The Group's financial assets consisted entirely of equities of companies listed on quoted markets which fall within 'Level 1' of the fair value hierarchy.  Assets held by defined benefit pension scheme consist of equities and bonds of companies listed on quoted markets and cash which all fall within 'Level 1' of the fair value hierarchy.  Level 1 valuations are those using inputs which are quoted prices (unadjusted) in active markets for identical assets or liabilities the Group can access at the period end date.

 

 

9.         RELATED PARTY TRANSACTION

 

Related parties are consistent with those disclosed in the Group's Annual Report and Statement of Accounts for the year to 31st July 2022.

 

Related party transactions, including salary and benefits provided to Directors and key management, were not material to the financial position or performance of the Group for the period.
....
What you need to do:
1. Answer these questions from the Group accounts excerpt:
(a) Which level of the fair value hierarchy do the Group's financial assets fall within?
(b) What do the assets held by the defined benefit pension scheme consist of?
(c) With which document's disclosures are the related parties consistent?
2. Pick up the Group accounts excerpt after its final sentence and write the next part.

Records:
....
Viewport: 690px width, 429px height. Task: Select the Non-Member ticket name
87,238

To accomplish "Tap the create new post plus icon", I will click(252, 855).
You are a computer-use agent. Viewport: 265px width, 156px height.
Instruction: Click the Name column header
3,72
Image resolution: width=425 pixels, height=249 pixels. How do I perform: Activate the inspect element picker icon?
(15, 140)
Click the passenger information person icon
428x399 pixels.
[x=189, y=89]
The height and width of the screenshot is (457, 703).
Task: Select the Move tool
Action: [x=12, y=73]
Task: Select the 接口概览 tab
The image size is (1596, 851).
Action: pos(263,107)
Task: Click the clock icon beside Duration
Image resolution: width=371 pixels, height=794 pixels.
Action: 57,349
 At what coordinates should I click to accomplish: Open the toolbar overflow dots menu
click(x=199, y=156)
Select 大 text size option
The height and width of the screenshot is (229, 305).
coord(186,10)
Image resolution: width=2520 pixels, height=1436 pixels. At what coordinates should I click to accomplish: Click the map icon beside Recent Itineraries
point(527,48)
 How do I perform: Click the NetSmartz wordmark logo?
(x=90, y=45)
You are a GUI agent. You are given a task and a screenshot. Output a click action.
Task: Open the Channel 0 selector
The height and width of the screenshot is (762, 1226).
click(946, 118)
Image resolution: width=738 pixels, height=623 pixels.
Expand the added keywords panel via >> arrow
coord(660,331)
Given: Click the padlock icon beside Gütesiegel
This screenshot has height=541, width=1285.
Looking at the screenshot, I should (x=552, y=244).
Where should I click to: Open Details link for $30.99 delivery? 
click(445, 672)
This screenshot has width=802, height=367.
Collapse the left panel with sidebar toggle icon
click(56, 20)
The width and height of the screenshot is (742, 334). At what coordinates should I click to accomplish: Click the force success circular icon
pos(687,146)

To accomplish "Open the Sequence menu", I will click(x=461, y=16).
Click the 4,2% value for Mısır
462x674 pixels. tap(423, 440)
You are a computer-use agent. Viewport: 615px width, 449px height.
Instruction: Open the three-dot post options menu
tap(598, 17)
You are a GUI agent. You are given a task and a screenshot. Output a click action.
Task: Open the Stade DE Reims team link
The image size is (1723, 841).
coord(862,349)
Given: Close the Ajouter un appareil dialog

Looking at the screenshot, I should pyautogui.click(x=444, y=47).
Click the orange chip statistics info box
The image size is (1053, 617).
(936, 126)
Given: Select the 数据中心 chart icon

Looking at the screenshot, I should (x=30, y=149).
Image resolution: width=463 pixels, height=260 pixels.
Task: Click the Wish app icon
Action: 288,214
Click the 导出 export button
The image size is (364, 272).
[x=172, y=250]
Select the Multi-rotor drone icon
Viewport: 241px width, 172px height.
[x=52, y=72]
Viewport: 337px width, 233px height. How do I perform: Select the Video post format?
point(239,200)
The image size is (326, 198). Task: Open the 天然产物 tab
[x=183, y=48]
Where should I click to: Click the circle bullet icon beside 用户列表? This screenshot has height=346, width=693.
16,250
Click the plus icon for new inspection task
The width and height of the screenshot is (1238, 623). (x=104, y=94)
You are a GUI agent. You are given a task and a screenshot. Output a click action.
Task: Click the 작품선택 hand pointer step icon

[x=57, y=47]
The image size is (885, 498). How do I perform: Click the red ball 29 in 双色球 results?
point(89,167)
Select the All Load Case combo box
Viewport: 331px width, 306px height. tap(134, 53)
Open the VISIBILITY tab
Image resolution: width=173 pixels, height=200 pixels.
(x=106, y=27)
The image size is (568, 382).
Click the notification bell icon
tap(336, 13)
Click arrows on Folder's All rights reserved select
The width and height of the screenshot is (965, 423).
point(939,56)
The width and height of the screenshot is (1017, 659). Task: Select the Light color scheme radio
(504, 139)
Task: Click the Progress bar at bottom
....
Task responses:
1.
(a) Level 1.
(b) Equities and bonds of companies listed on quoted markets, and cash.
(c) The Group's Annual Report and Statement of Accounts for the year to 31st July 2022.

2.
10.       PRIOR YEAR ADJUSTMENT

 

During the year to 31st July 2022 the Group sought further advice on the Group's right to a surplus arising on the pension scheme from a firm of lawyers who specialise in this area.  Their advice was that the Group had an unconditional right to the surplus based on the original Trust Deed and Deed of Variation and therefore the full surplus arising on the calculation thereof under IAS 19 (amended): Employee Benefits should be accounted for in the financial statements.  This revised advice impacted on the accounts for the year to 31st July 2021 and resulted in the accounts for that year being revised.  

The impact of this new advice is that it is now clear to the Group that the full surplus arising on the pension scheme should be accounted for and should not have been reduced by the asset ceiling adjustment to reduce the surplus to the present value of economic benefits available in the form of reductions in future contributions to the plan.

There has been no impact on the Consolidated Income Statement as the asset ceiling adjustment was only accounted for in the Consolidated Statement of Comprehensive Income.  The pension scheme asset in the Consolidated Statement of Financial Position has increased as has deferred tax liability on the asset.  It is only the financial statements for the six months to 31st January 2022, disclosed in this interim report, which are impacted upon by the prior year adjustment, details of which are given below:

 

CONSOLIDATED STATEMENT OF FINANCIAL POSITION

 


 

£000 

 

Retirement benefit surplus - as previously stated

 

4,725

 


 


 

Retirement benefit surplus - as restated

 

7,863

 


 


 

Increase in asset

 

3,138

 


 


 

Increase in deferred tax adjustment based on above increase

 

(785)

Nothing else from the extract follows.